VIII
VIII
Друг Фриц и моржи. — Воспоминание. — Перелет птиц. — Море льдов. — Начало зимовки. — Эдуард Пакингтон. — Наем эскимосов. — Белые медведи.
Только что успел Фредерик Биорн приготовить все для зимней стоянки, как на море показались первые льдины. Экипаж клипера приветствовал их от души, потому что они означали для него средство продолжать предприятие. По другую сторону равнины, ограничивавшей бухту, снова начинался Ледовитый океан, по которому можно было на санях проехать пространство в два градуса длиною.
Местность около бухты в момент прибытия наших путешественников не была совершенно лишена оживления. В воздухе носились морские птицы с такой беззаботностью, которая прямо указывала, что они никогда не видали людей. Моржи и тюлени подплывали к самой корме корабля, как бы желая ознакомиться поближе с невиданной громадой.
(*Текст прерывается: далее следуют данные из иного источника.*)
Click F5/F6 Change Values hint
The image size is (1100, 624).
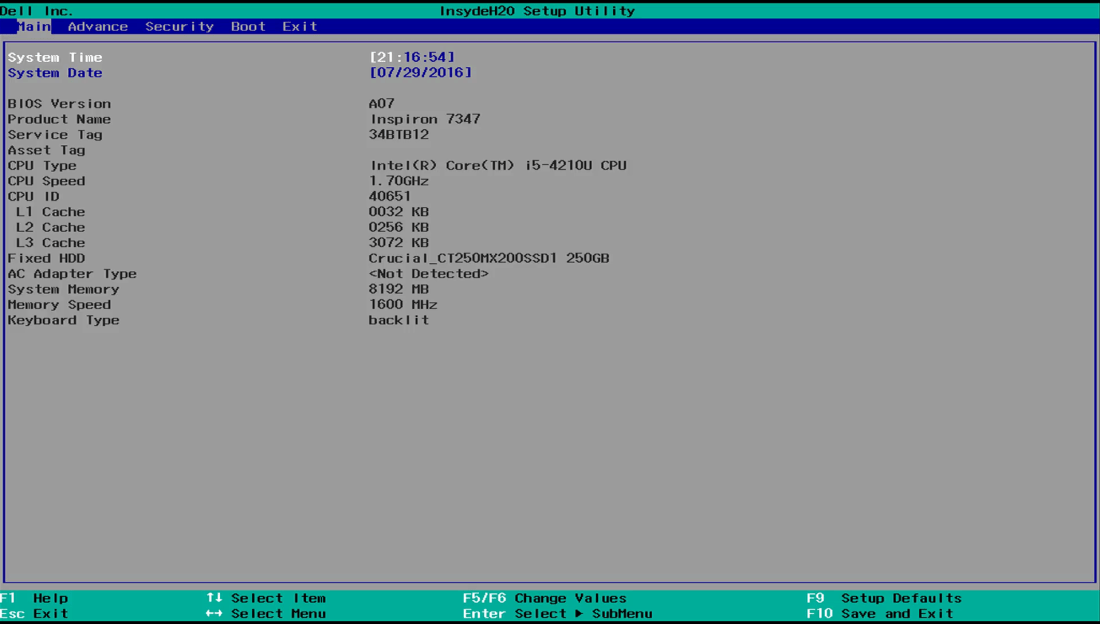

Однажды друг Фриц позабавил моряков внезапным пробуждением в нем рыболовного инстинкта. Это было тем оригинальнее, что он был взят от матери еще совсем маленьким медвежонком, и после того ему не приходилось самому добывать себе пищу.
Друг Фриц вместе с прочими любовался на птиц, которым матросы бросали куски вяленой рыбы. Вдруг в бухте появилось стадо моржей с длинными изогнутыми клыками. При виде их медведь вытаращил глаза и тихонько завизжал от радости, как щенок, увидавший из окна, что на дворе играют другие щенята. Моржи, действительно, резвились, ныряя и кувыркаясь в воде.
Через несколько минут друг Фриц начал вздрагивать и трясти своей огромной головой. Он лишь недавно достиг зрелого возраста и, как все молодые животные, очень любил игру. Что такое с ним делалось? Желал ли он присоединиться к моржам и порезвиться вместе с ними, или в нем проснулась природная кровожадность, заглохшая от постоянного общения с добрыми людьми? Быть может, и то, и другое… Как бы то ни было, но через несколько минут он окончательно не выдержал и, прыгнув с корабля, как бомба, свалился среди играющих. Сначала он погрузился в воду, но сейчас же выплыл, глухо ворча. Он был сыт и, по-видимому, не имел никаких свирепых намерений. Эдмунд, зная его отлично, положительно утверждал, что медведь просто желал поиграть с моржами.
Но моржи понимали это иначе. Они не видели разницы между медведем диким и прирученным. Вследствие этого друг Фриц, как только вынырнул, сейчас же получил ужасный удар клыком.
Моржи окружили его и сердито надвигались. Бедный медведь совершенно растерялся от такого приема и даже не пробовал защищаться. Между тем морж, нанесший ему удар, ожидал ответа, после которого должно было последовать общее нападение на медведя.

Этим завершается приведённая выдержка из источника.